### Task brief
Every record needs to be set down again without a single difference.

*-*-*

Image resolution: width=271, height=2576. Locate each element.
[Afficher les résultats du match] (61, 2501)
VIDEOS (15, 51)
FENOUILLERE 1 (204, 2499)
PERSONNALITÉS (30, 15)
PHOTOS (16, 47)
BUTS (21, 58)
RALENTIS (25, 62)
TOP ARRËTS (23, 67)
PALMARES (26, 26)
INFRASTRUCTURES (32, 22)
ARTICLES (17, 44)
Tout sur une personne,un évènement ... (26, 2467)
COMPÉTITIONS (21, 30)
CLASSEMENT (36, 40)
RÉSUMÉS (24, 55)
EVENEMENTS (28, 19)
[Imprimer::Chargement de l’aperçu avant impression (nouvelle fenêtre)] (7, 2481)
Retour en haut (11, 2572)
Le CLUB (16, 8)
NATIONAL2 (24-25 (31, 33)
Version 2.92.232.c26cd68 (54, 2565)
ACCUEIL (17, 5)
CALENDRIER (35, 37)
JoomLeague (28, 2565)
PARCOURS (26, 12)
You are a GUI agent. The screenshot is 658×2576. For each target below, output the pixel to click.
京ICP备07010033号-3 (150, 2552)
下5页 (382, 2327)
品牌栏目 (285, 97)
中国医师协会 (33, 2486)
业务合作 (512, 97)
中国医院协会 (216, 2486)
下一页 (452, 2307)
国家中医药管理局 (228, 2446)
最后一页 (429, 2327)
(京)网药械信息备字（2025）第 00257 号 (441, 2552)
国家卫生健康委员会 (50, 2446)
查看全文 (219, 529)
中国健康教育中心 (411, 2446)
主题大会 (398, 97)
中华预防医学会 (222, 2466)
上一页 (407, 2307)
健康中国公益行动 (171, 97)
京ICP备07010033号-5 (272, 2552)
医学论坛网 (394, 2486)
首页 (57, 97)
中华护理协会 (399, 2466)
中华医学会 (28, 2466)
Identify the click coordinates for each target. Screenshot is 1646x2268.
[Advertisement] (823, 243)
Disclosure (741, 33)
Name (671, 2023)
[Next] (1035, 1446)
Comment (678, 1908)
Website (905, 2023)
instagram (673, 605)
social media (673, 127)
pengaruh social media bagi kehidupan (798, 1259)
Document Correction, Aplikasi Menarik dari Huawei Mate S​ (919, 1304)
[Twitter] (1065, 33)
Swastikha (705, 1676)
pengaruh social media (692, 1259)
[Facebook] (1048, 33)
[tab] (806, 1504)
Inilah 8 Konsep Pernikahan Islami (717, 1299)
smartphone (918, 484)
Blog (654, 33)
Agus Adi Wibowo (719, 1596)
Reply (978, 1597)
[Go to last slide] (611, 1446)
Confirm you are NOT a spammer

*-*-*

### Result below
Image resolution: width=271, height=2576. Locate each element.
[Afficher les résultats du match] (61, 2501)
VIDEOS (15, 51)
FENOUILLERE 1 (204, 2499)
PERSONNALITÉS (30, 15)
PHOTOS (16, 47)
BUTS (21, 58)
RALENTIS (25, 62)
TOP ARRËTS (23, 67)
PALMARES (26, 26)
INFRASTRUCTURES (32, 22)
ARTICLES (17, 44)
Tout sur une personne,un évènement ... (26, 2467)
COMPÉTITIONS (21, 30)
CLASSEMENT (36, 40)
RÉSUMÉS (24, 55)
EVENEMENTS (28, 19)
[Imprimer::Chargement de l’aperçu avant impression (nouvelle fenêtre)] (7, 2481)
Retour en haut (11, 2572)
Le CLUB (16, 8)
NATIONAL2 (24-25 (31, 33)
Version 2.92.232.c26cd68 (54, 2565)
ACCUEIL (17, 5)
CALENDRIER (35, 37)
JoomLeague (28, 2565)
PARCOURS (26, 12)
You are a GUI agent. The screenshot is 658×2576. For each target below, output the pixel to click.
京ICP备07010033号-3 (150, 2552)
下5页 (382, 2327)
品牌栏目 (285, 97)
中国医师协会 (33, 2486)
业务合作 (512, 97)
中国医院协会 (216, 2486)
下一页 (452, 2307)
国家中医药管理局 (228, 2446)
最后一页 (429, 2327)
(京)网药械信息备字（2025）第 00257 号 (441, 2552)
国家卫生健康委员会 (50, 2446)
查看全文 (219, 529)
中国健康教育中心 (411, 2446)
主题大会 (398, 97)
中华预防医学会 (222, 2466)
上一页 (407, 2307)
健康中国公益行动 (171, 97)
京ICP备07010033号-5 (272, 2552)
医学论坛网 (394, 2486)
首页 (57, 97)
中华护理协会 (399, 2466)
中华医学会 (28, 2466)
Identify the click coordinates for each target. Screenshot is 1646x2268.
[Advertisement] (823, 243)
Disclosure (741, 33)
Name (671, 2023)
[Next] (1035, 1446)
Comment (678, 1908)
Website (905, 2023)
instagram (673, 605)
social media (673, 127)
pengaruh social media bagi kehidupan (798, 1259)
Document Correction, Aplikasi Menarik dari Huawei Mate S​ (919, 1304)
[Twitter] (1065, 33)
Swastikha (705, 1676)
pengaruh social media (692, 1259)
[Facebook] (1048, 33)
[tab] (806, 1504)
Inilah 8 Konsep Pernikahan Islami (717, 1299)
smartphone (918, 484)
Blog (654, 33)
Agus Adi Wibowo (719, 1596)
Reply (978, 1597)
[Go to last slide] (611, 1446)
Confirm you are NOT a spammer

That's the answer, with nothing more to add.